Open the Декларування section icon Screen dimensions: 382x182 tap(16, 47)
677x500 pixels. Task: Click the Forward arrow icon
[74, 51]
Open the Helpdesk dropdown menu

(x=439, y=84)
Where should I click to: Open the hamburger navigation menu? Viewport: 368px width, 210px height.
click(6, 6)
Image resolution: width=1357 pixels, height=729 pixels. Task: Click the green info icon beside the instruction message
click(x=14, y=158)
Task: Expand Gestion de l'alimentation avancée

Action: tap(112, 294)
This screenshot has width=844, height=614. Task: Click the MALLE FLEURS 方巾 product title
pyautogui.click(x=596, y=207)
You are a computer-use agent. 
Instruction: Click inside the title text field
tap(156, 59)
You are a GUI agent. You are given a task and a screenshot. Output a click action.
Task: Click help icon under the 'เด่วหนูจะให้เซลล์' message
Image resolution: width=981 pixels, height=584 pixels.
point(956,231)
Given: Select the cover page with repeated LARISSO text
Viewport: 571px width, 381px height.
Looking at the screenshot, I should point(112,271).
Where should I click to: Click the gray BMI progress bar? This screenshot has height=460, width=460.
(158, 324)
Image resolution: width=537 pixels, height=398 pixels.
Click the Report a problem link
# # # # #
EXERCISE PROMPT >>
Look through the lines above and collect those with the word "agent".

TASK ANSWER >>
You are a computer-use agent. 
You are a GUI agent. You are given a task and a screenshot. Output a click action.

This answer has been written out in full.